Area calculation (integration) determines the area under the analog pulse above a certain voltage (ADC value) threshold. A common application is for high-energy particle detection with solid-state detectors. As the particle hits the detector it loses energy continuously as it travels through the sensor, yielding information about its energy. The area of the energy spectrum captured in the form of a pulse corresponds to the energy of the particle.

Above a threshold, the DSP FPGA can integrate all ADC values until the signal falls back below threshold. The integration error is based on sampling per the standard sampling theorem and integration technique. Integrated errors are usually insignificant.

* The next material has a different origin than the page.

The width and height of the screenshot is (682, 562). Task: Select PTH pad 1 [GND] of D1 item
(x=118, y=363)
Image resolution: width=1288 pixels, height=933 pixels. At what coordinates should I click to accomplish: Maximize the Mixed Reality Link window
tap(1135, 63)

Another typical science algorithm, the ramp rate calculation, is of particular usefulness. One common application of ramp-rate is for Langmuir probes, where the current versus voltage ratio is monitored by the detector electronics while ramping. The correlation between the two yields vital information about the temperature of the surrounding plasma, the potential of the spacecraft, and the type of particle dominance surrounding the probe.

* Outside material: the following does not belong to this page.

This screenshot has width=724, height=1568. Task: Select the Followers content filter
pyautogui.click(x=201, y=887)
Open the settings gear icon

Time delay measurements are very common in mass spectrometry, where the ions are deflected and the length of the time delay between when it enters the detector to when it exits corresponds to the mass of the particle. Basically what the algorithm does is calculates the time delay between two peaks, shift out the oldest value, grabs a new value, does a new calculation and so on [1].

For all the applications mentioned above, when data (or an event) is ready in the DSP FPGA, an event controller is signaled for distribution of these events. The data is sent out and the process starts over again. In parallel with this a deadtime delay counter can be implemented at the end of the pulse, which will put the state-machine in sleep mode for a given period of time. Typically this deadtime counter is started the moment an event is signaled to be ready, as shown in Figure 2.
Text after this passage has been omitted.